Breakthrough or parallel reality?

The ship-of-fools metaphor has taken many different forms from Plato to Fludd. Without proposing that the above snapshots describe a continuous process, it is interesting to see the positioning of folly and its corrective chances through different contexts. In the case of Plato and Brant, folly and vice were positioned as surmountable hindrances: the cure was true leadership for Plato and moral improvement for Brant. However, in the stance of Perisauli, this optimism seems to be broken: folly becomes a basic human condition compared to death, which cannot be overcome, only accepted. Knowledge becomes folly, ambition turns into vanity. Hope for improvement or corrective measures are lost. Only consolation can cure the reckless soul. Agrippa’s attack on the sciences takes over this anti-intellectual sentiment from Perisauli but replaces passive acceptance with the enthusiasm of a revivalist, albeit a doubtful one. And, finally, Fludd, who incorporated most previous attitudes, presented his solution as an escapist fantasy into a world constructed of the occult tradition and an imagined Rosicrucian reform that never materialized.

Within these various contexts, the position and function of ‘prophets of doom’ vary greatly. Where there is belief in the possibility of change and action, the visionary takes an active role in perfecting a malfunctioning system. However, if the personal horizon of the critic is closed and a practical breakthrough does not seem to be possible, apocalyptic warnings lead to internal travel and an escape into a parallel reality.

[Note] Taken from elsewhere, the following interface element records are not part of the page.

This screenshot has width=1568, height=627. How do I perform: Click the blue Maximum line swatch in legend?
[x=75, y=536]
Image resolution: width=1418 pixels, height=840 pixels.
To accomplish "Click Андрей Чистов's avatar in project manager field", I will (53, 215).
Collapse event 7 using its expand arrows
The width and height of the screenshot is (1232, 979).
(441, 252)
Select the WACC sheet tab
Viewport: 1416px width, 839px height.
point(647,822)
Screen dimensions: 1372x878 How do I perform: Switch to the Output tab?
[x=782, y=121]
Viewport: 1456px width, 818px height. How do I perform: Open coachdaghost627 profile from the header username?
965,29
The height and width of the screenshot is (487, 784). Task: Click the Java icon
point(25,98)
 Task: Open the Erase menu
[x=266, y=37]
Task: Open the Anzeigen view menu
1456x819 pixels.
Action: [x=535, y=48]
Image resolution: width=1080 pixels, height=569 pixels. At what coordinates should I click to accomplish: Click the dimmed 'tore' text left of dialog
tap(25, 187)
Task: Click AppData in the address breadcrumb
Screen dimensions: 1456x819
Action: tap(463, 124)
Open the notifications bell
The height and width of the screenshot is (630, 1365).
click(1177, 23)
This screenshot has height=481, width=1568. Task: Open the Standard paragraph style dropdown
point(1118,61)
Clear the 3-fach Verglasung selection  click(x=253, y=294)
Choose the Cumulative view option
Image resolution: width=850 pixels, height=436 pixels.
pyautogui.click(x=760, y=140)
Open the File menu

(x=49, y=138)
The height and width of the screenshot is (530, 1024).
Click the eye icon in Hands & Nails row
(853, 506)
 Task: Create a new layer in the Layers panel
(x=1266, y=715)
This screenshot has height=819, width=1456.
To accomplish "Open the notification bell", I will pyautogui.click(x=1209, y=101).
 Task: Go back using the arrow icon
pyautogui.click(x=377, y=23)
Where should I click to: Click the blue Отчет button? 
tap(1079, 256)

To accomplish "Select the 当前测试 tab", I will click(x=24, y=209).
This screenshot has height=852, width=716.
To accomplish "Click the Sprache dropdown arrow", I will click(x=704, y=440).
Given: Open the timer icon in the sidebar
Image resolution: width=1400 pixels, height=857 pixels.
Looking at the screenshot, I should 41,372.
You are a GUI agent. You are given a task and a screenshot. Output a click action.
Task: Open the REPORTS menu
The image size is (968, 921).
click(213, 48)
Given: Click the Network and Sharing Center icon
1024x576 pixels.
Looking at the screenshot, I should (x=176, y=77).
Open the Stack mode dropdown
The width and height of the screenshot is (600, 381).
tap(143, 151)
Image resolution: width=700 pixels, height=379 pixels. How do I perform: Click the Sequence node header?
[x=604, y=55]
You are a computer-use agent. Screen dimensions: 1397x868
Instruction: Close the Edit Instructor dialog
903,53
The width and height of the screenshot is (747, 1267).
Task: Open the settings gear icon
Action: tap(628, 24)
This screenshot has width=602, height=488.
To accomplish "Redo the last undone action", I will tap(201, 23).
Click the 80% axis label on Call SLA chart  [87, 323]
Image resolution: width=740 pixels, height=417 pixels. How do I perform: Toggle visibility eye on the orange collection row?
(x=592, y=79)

The reputation of critics, whistleblowers or doom mongers seems to be constituted by their relationship to driving change, but also their potential impact. In a closed system where the future is inevitably determined by the preconditions, Thunberg and fellow activists are predestined to take a passive-aggressive role without any potential impact. However, should the potential for change open up, warnings and criticism may contribute to a collective solution.